Droits humains : Abdul Aziz Muhamat reçoit le Prix Ennals
Droits humains : Abdul Aziz Muhamat reçoit le Prix Ennals 12h45 / 2 min. / le 14 février 2019
Le Prix Martin Ennals, "Nobel des droits de l'homme", a été remis mercredi soir à Genève au Soudanais Abdul Aziz Muhamat, "parqué" par l'Australie sur l'île de Manus.

C'est la première fois que le prix couronne une victime de violations dues à une démocratie "occidentale" et qu'il porte sur une question liée aux réfugiés.

Depuis 2013, des milliers de demandeurs d'asile ont été confinés sur une île de Papouasie-Nouvelle-Guinée, Manus, et dans l'Etat insulaire de Nauru. "Nous avons été considérés comme moins que des êtres humains, pire que des criminels", a dit devant la presse Abdul Aziz Muhamat avant de recevoir son prix. "Nous avons été exposés à de la torture systématique et à un déni de droits", ajoute celui qui est devenu le porte-parole de ces requérants retenus.

Pas de réaction du gouvernement

Grâce à un passeport Nansen pour les réfugiés, Abdul Aziz Muhamat a pu obtenir un visa de deux semaines de la Suisse pour recevoir son prix. Mais pas question pour lui de ne pas rentrer dans ce camp. "Je vais terminer ce que j'ai commencé", dit le Soudanais qui est prêt à continuer à payer le prix de son exposition.

De son côté, le gouvernement australien "n'a pas réagi" à toutes les critiques internationales jusqu'à présent et la situation ne devrait pas changer, selon lui.

ats/vkiss

Publié le 14 février 2019 à 13:40 - Modifié le 14 février 2019 à 16:55

Prix de 30'000 francs

Cette année, les deux autres finalistes étaient les militants afro-colombien Marino Cordoba Berrio et turque Eren Keskin. Le lauréat du Prix Ennals reçoit 30'000 francs.

La cérémonie était organisée par la Ville de Genève. Le Prix Ennals est remis chaque année depuis 25 ans par dix ONG, dont Amnesty International, l'Organisation mondiale contre la torture (OMCT), la Fédération internationale des droits de l'homme (FIDH) ou encore Human Rights Watch (HRW).

L’Ile maudite de Manus serait-elle une pépinière de talents?

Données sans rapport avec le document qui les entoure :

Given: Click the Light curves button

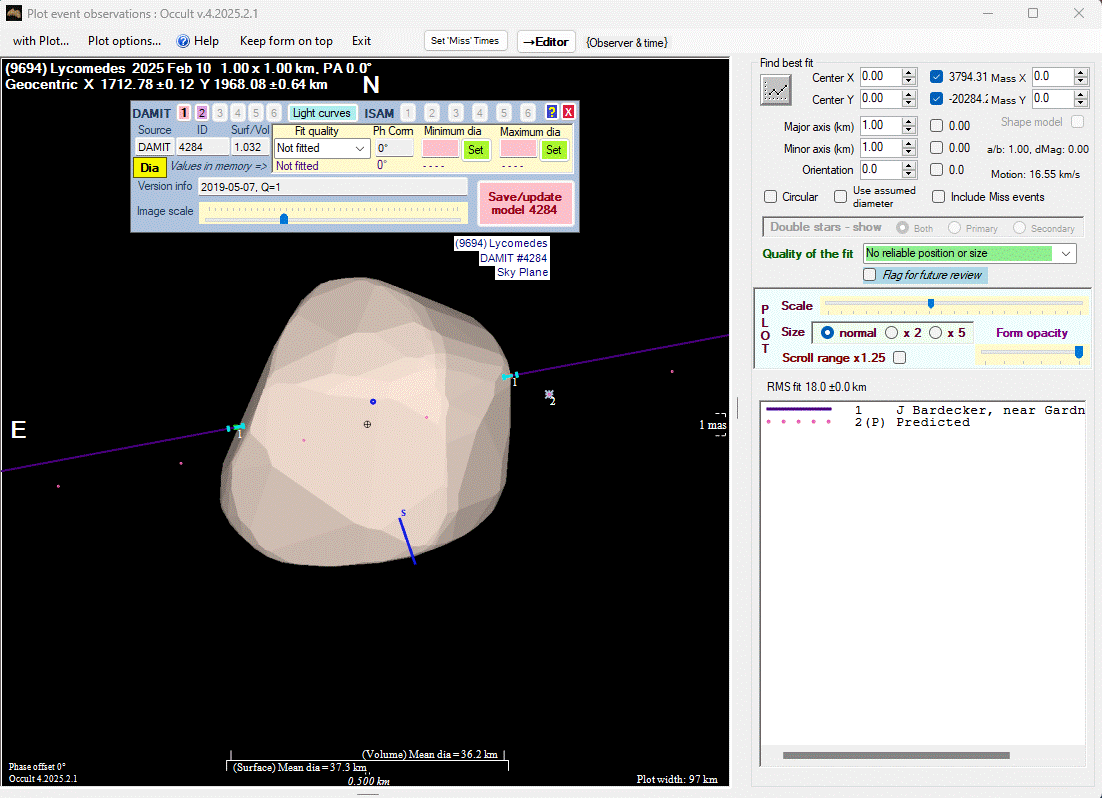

Behrouz Boochani réfugié iranien détenu depuis cinq ans à Manus vient d’écrire un livre intitulé « Pas d’ami à part les montagnes », un livre qui a remporté le prix Goncourt australien. Un document unique qui raconte la torture, les mauvais traitements, les humiliations quotidiennes qui broient les individus condamnés à l’attente et à l’incertitude. Behrouz Boochani n’a pas pu aller chercher son prix en Australie, ce qui n’est le cas de son compagnon d’infortune, Abdul Aziz Muhamat également captif du camps de rétention de Manus.

Ce réfugié soudanais a été ovationné mercredi soir à Genève lorsqu’il reçu le prix Martin Ennals pour les défenseurs des droits de l’homme. Lui aussi dénonce les tortures psychlologiques et autres violences dont sont victimes ces migrants du bout du monde, otage de la politique migratoire australienne. Mais il raconte aussi sa croisade en faveur de la dignité et du respect des droits de l’homme.

"J’utilise les traumatismes, la torture et autres expériences comme une énergie pour me renforcer et pour me battre". Deux personnalités d’exception.